USDA-supported Students -Department of Biological Sciences - Carnegie Mellon University

2009 USDA-supported Students

Raquel CastanedaRaquel Castaneda, Universidad Metropolitana
Mentor: Dr. Peter Berget

Characterization of Directed Evolution Clones of the Fluorogen Activating Protein J6 and the Fluorogen Dimethylindole Red (DIR)

The fluorogen activating proteins (FAPs) are currently used in research to study cellular events in the cytoplasm and on the cell surface. These proteins are derived from single chain variable fragments, which consist of a variable heavy (VH) and variable light (VL) domains connected by a flexible linker. Different dyes interact with different FAPs to emit florescence. This florescence emitted from the particular fluorophore allows us to find the FAP. The fluorophore used in this specific research project was the fluorophore dimethylindole red (DIR).  Previously, the J6-DIR FAP was mutated by error-prone PCR method.  Clones were selected with increased binding affinity or fluorescence.  This experiment produced different clones of the J6 FAP. The objective of this research was determine which amino acid changes in the mutant clones of the J6 FAP were responsible for the increase in the fluorescence.  This information will allow us to determine which of these clones of FAP is the most efficient to obtain a greater amount of fluorescence at different concentrations of DIR.  In my experiments, I used restriction enzymes and molecular biology techniques on the mutant J6 plasmids to separate the changed amino acids into individual plasmids.  These plasmids were cultured in S. cerevisiae and grown to express the protein on the cell surface. DIR was added to these cultures at different concentrations (5 nM and 100 nM). This allowed us to observe by flow cytometry which clones carried changes that improved DIR binding or fluorescence. Of the sixteen single amino acid changes that were derived from the mutant clones of J6 FAP, two produced the most significant improvements in the binding or fluorescence activation of DIR. They were the VH mutation I58T, in clones E12, C8, B11, K10 and F8 and the VL mutation V212I, found in clones B15 and L5.

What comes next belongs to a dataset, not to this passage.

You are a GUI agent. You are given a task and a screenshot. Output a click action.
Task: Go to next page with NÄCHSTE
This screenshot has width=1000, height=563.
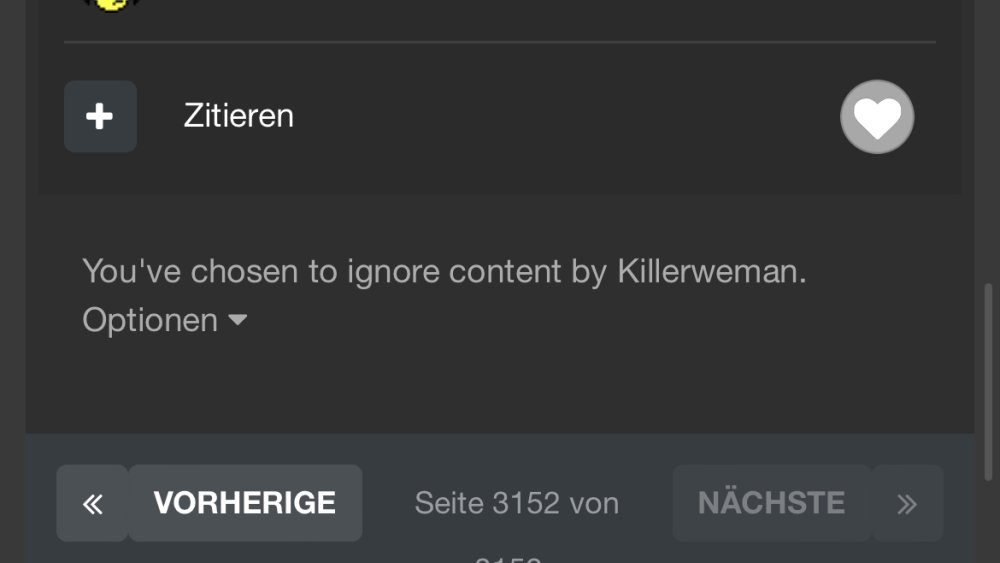(772, 503)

Joshua MillanJoshua Millan, University of Puerto Rico in Aguadilla
Dr. Brooke McCartney

Signaling Pathways to Tissue Morphogenesis

The creation of form during development is known as morphogenesis. For example, a type of tissue bending, invagination, is known to be involved in the neurulation of vertebrates and results in the bending of the dorsal neuroepithilium. Very little is known about the molecular pathways necessary for tissue morphogenesis. The purpose of this study is to determine how signaling pathways influence cytoskeletal reorganization and consequently cell shape change in tissue morphogenesis. We are examining fold formation in the developing Drosophila wing epithelium as a model system to identify the proteins and pathways required for this morphogenetic event. Previous work in the lab examining the apical domains of cells in the developing folds revealed that the originally hexagonal cells transform into rectangles elongated along the anterior/posterior axis. Studies of epithelial morphogenesis in Drosophila and other organisms have established a relationship between epithelial tissue folding and Myosin II activity. Therefore, we have started testing whether Myosin II and the Rho signaling pathway, a known activator of Myosin II, play a role in tissue folding in the larval wing epithelium. Using the FLP-out and UAS/GAL4 systems we expressed Sqh-AA, a dominant negative form of the Myosin regulatory light chain Sqh, in patches of wing epithelial cells. We found that this resulted in weak effects on cell elongation and apical constriction, without appearing to affect the folding of the epithelium. This may indicate that Myosin II is not necessary for tissue folding in the Drosophila imaginal disc. Alternatively disruption of Myosin II with Sqh-AA may not be sufficient to disrupt fold formation. We predict that a more significant disruption of  Rho signaling or Myosin II will result in disruption of imaginal disc folding. These experiments will provide insight into the molecular pathways that underlie morphogenesis during development.